▶ _DIRECTIONS FOR THIS TASK_: Please write out all the entries exactly, without the pictures.

▶ _INPUT RECORDS_:
◆ ◆ ◆ ◆ ◆ ◆ ◆
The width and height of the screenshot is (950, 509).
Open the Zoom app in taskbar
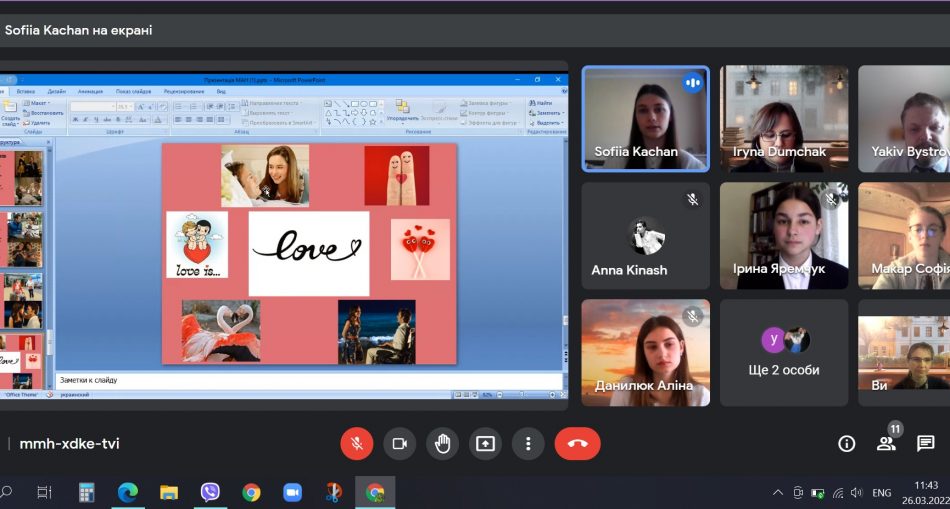tap(292, 492)
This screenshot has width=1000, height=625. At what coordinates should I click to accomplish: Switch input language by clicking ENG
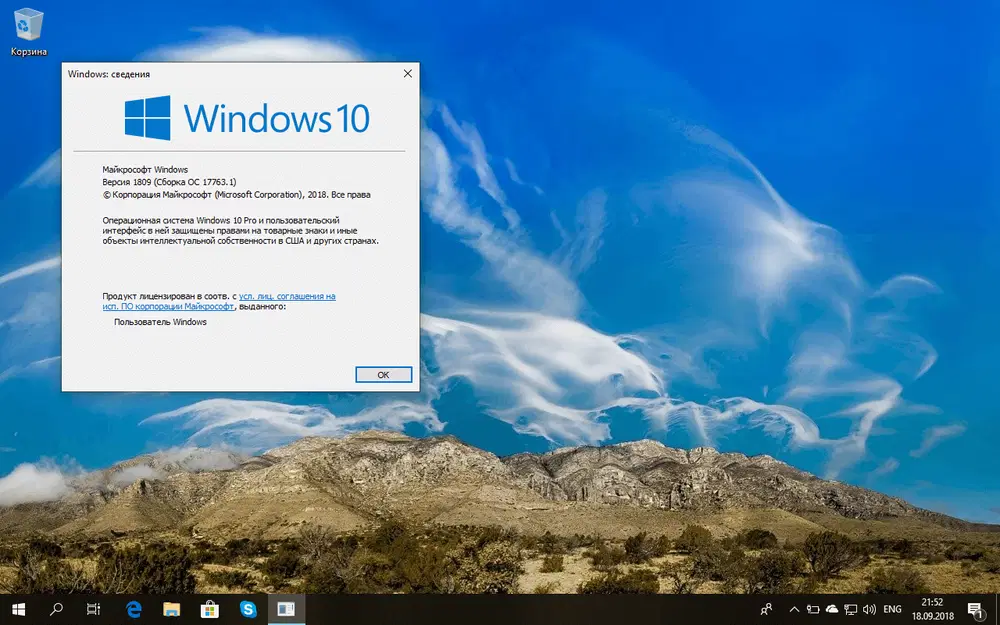click(x=893, y=609)
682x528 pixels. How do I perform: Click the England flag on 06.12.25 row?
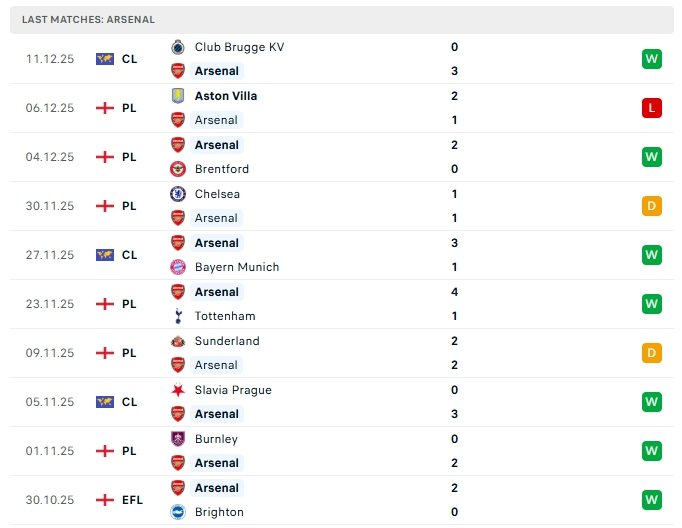click(x=105, y=108)
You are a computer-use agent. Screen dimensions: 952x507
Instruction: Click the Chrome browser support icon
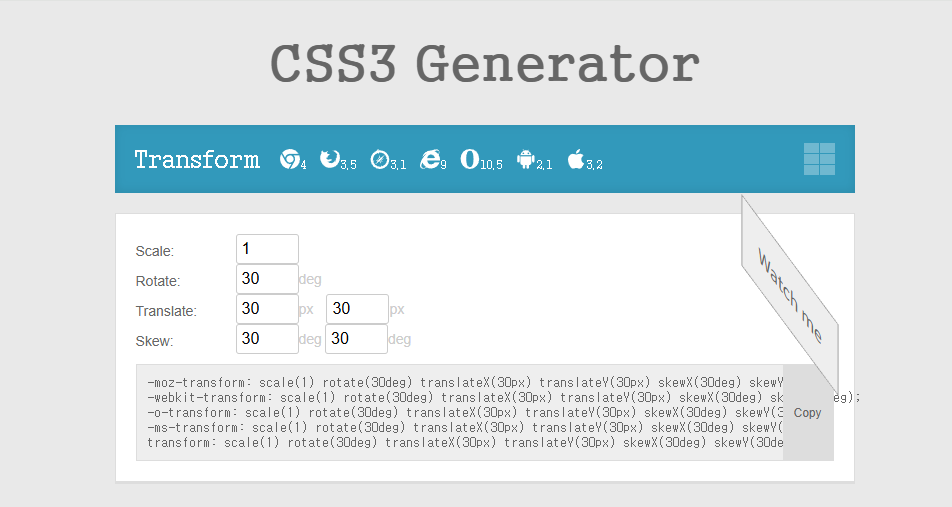289,159
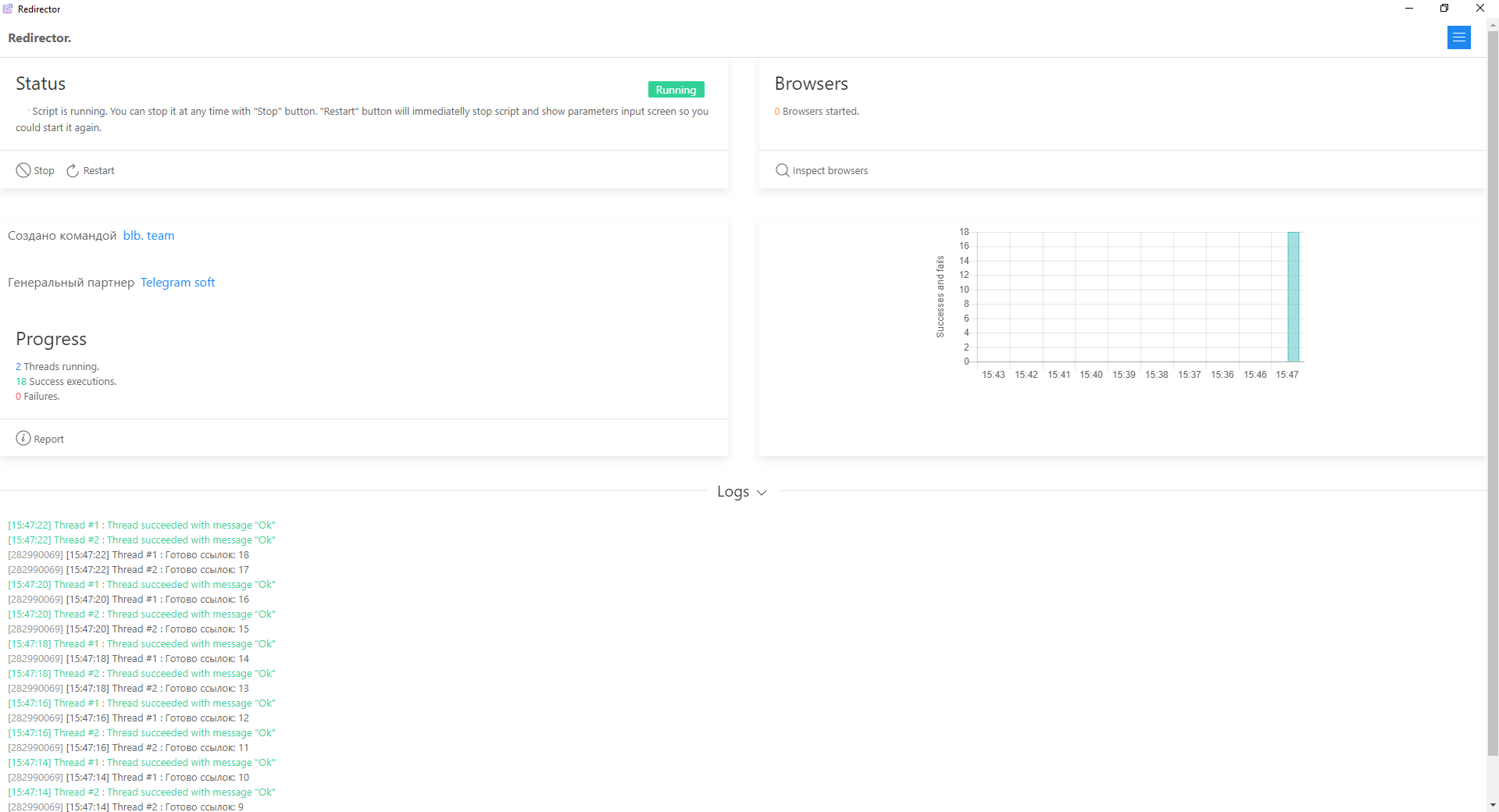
◆ ◆ ◆ ◆ ◆ ◆ ◆
▶ _SOLUTION TO THIS PROBLEM_:
The width and height of the screenshot is (950, 509).
Open the Zoom app in taskbar
tap(292, 492)
This screenshot has width=1000, height=625. At what coordinates should I click to accomplish: Switch input language by clicking ENG
click(x=893, y=609)
682x528 pixels. How do I perform: Click the England flag on 06.12.25 row?
click(x=105, y=108)
You are a computer-use agent. Screen dimensions: 952x507
Instruction: Click the Chrome browser support icon
289,159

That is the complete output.